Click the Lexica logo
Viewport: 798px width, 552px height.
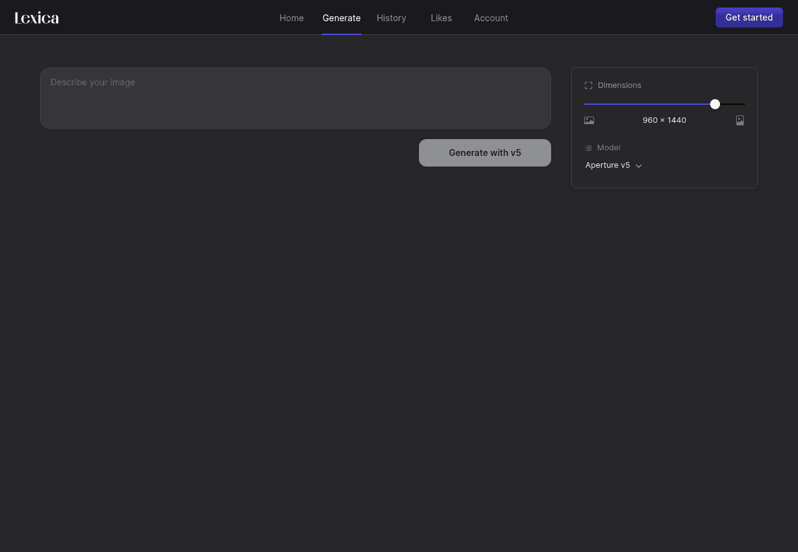click(37, 18)
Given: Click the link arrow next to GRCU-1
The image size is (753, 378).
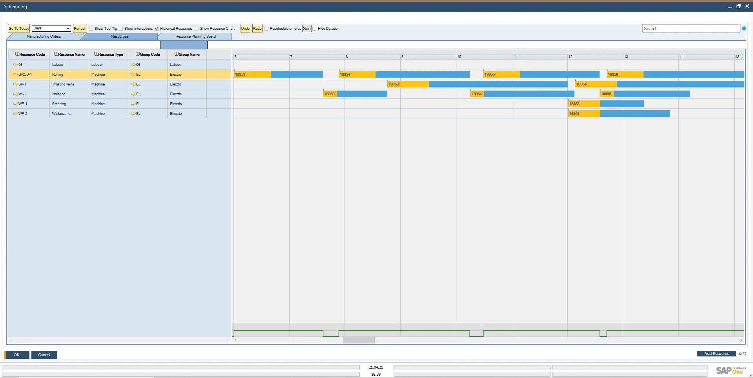Looking at the screenshot, I should (15, 75).
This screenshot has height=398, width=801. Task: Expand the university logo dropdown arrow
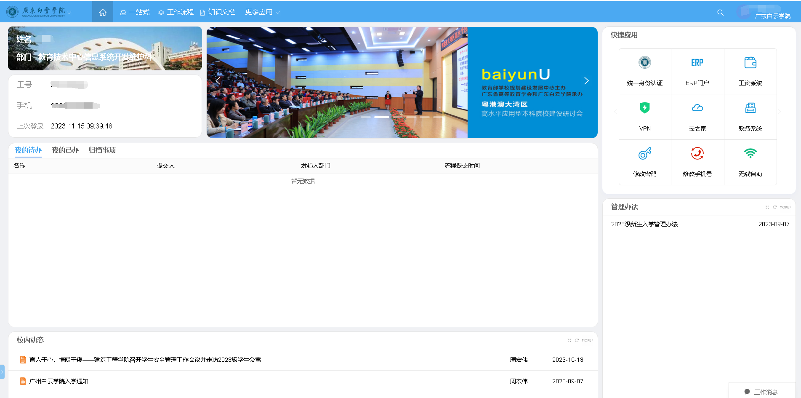tap(69, 13)
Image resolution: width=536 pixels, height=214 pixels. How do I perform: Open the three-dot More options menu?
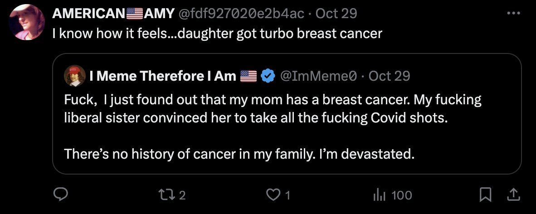513,13
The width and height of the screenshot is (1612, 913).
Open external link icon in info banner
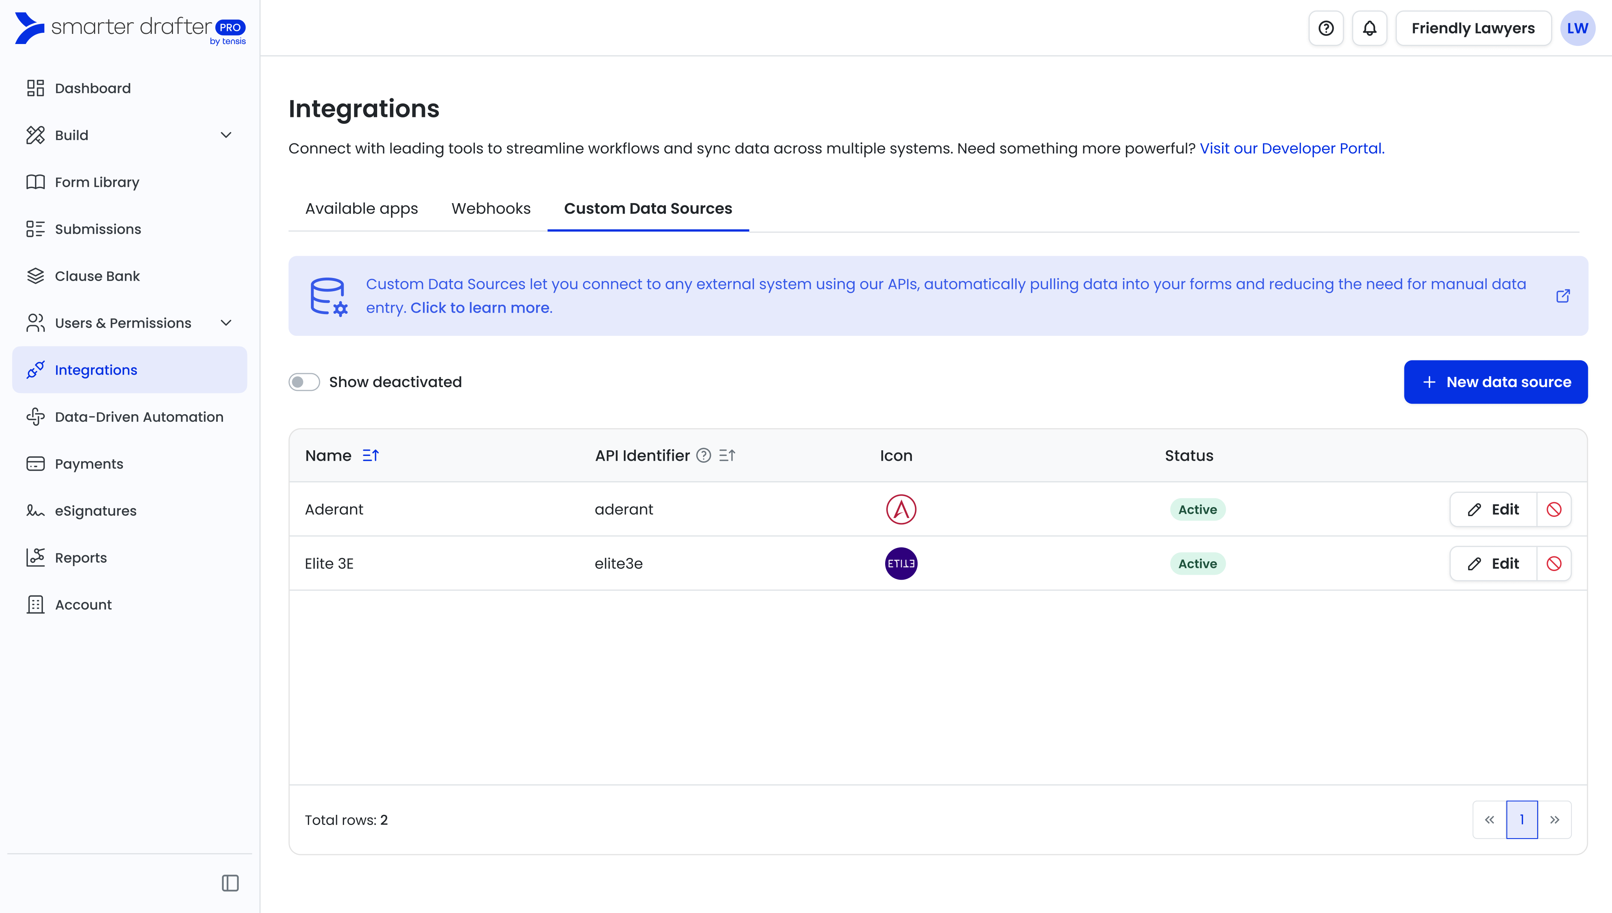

..............................

Copy the text of every item above verbatim, leaving out the pictures.

Click the Lexica logo
Viewport: 798px width, 552px height.
click(37, 18)
Given: Click the link arrow next to GRCU-1
The image size is (753, 378).
Looking at the screenshot, I should (15, 75).
This screenshot has height=398, width=801. Task: Expand the university logo dropdown arrow
tap(69, 13)
Image resolution: width=536 pixels, height=214 pixels. How do I perform: Open the three-dot More options menu?
513,13
The width and height of the screenshot is (1612, 913).
Open external link icon in info banner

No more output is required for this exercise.